Harrisburg, Pa.: It is my impression that there was a key element missing in the planning of the Vietnam War: they didn't know how to win it. President Johnson is often quoted as fearing he was trapped between a war he felt he had to fight and the realization that he did not know how to win the war. How did key Johnson advisors believe they could win the war, or were they similarly at a loss?

Bob Woodward and Gordon M. Goldstein: Gordon: While this may be a simplification, the following generalization, none the lesss, capturs something critical about decision- making in the Johnson White House. In the sumer of 1965 President Johnson's War Council was overwhelmingly fixated on not losing in Vietnam. There was insufficient discussion and debate about what it would take to "win."


Brooklyn, NY: McNamara needed Bundy at his side to challenge Johnson. Yet Maj. H.R.McMaster found that McNamara always finished his reports on the evening before he left for Vietnam. McNamara didn't need Bundy to write his reports. What exactly stopped McNamara from debating McMaster?

Bob Woodward and Gordon M. Goldstein: Woodward: First, McMaster wasn't around during Vietnam. It is a mid-level Army officer on the 1980s who wrote his famous book about the weaknesses of the Joint Chiefs of Staff ("Derection of Duty"). Bgen. McMaster is now advising Gen. Petraeus, the overall commander of the wars in Iraq and Afghanistan.


Afghanistan looks a lot like Vietnam: How do we get out?

Bob Woodward and Gordon M. Goldstein: Woodward: That is one of the issues the Obama national security team is discussing, clearly the exit is only possible if there is a moderately strong Afghanistan government, army and police force. How to get that is also part of the discussion.

Goldstein: And as of yesterday, adminstation policy calls for any increase of troops or aid to be dependent on the emergence of a stable partner in Kabul. A very hard task.


Evanston, Ill.: What stops the Taliban from sending recruits to get basic training and then deserting the Afghan army? As of right now, are the Taliban and al Qaeda still actively allied?

Bob Woodward and Gordon M. Goldstein: Woodward: I'm sure there are examples of Taliban infiltration of the Afghan army. There is substantial disagreement about the depth, intensity and coordination between the Taliban and al-Qaeda. Someone said recently if they definitively knew the answer to that question, President Obama's decision might be a lot easier.

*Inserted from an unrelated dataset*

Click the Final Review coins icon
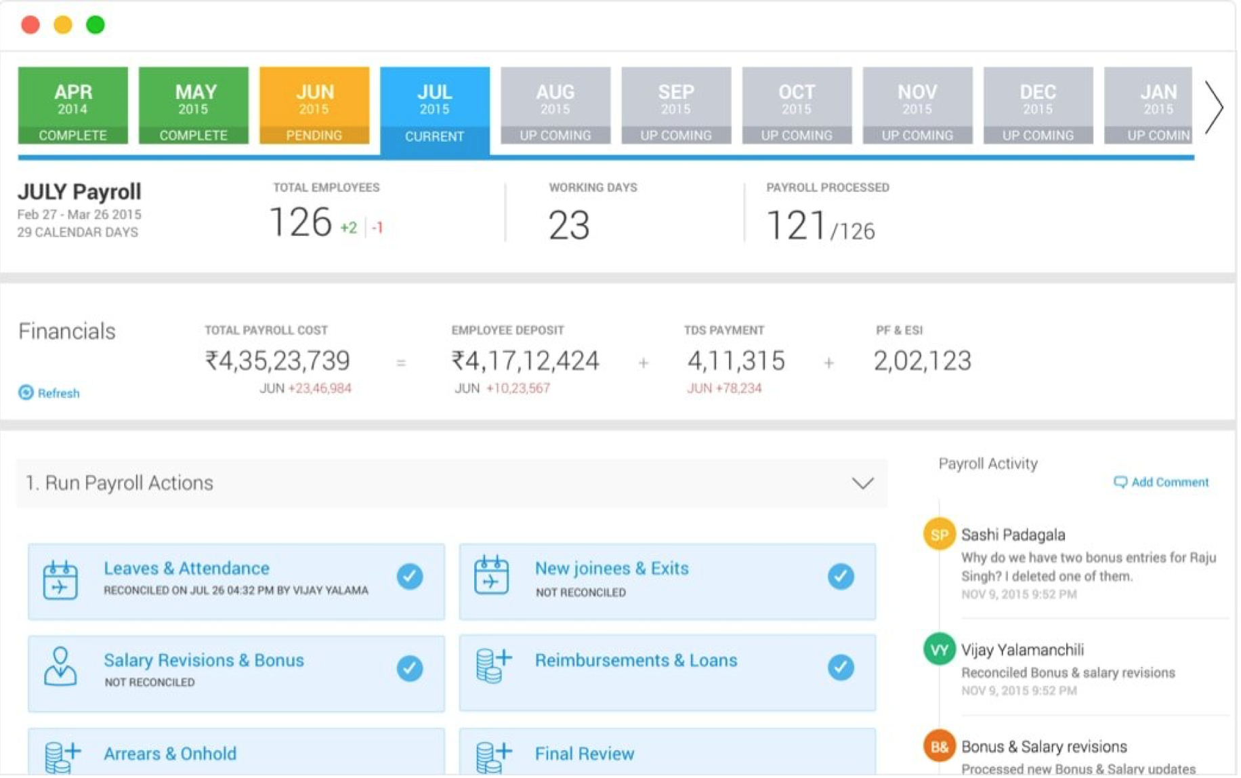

Goldstein: Complicating the picture further, is the estimate from Gen. Jones, Obama's national security adviser, that there are less than 100 al-Qaeda operatives currently in Afghanistan.


Philadelphia, Pa.: If memory serves me correctly, there was a brief period in the 1950s in which notable American officials hailed Ho Chi Minh as a potential ally. Indeed, I recall Ho Chi Minh looked towards America for assistance. Is my memory correct? If so, although speculation about what would have happened can never tell what would have happened, what do you think likely outcomes could have been had the United States recognized Ho Chi Minh early on?

Bob Woodward and Gordon M. Goldstein: Goldstein: It is correct than in 1945 Ho Chi Minh formally sought diplomataic recognition and aid from the U.S. The record indicates that possibility never seriously considered in Washington.


Bob Woodward and Gordon M. Goldstein: Thank you.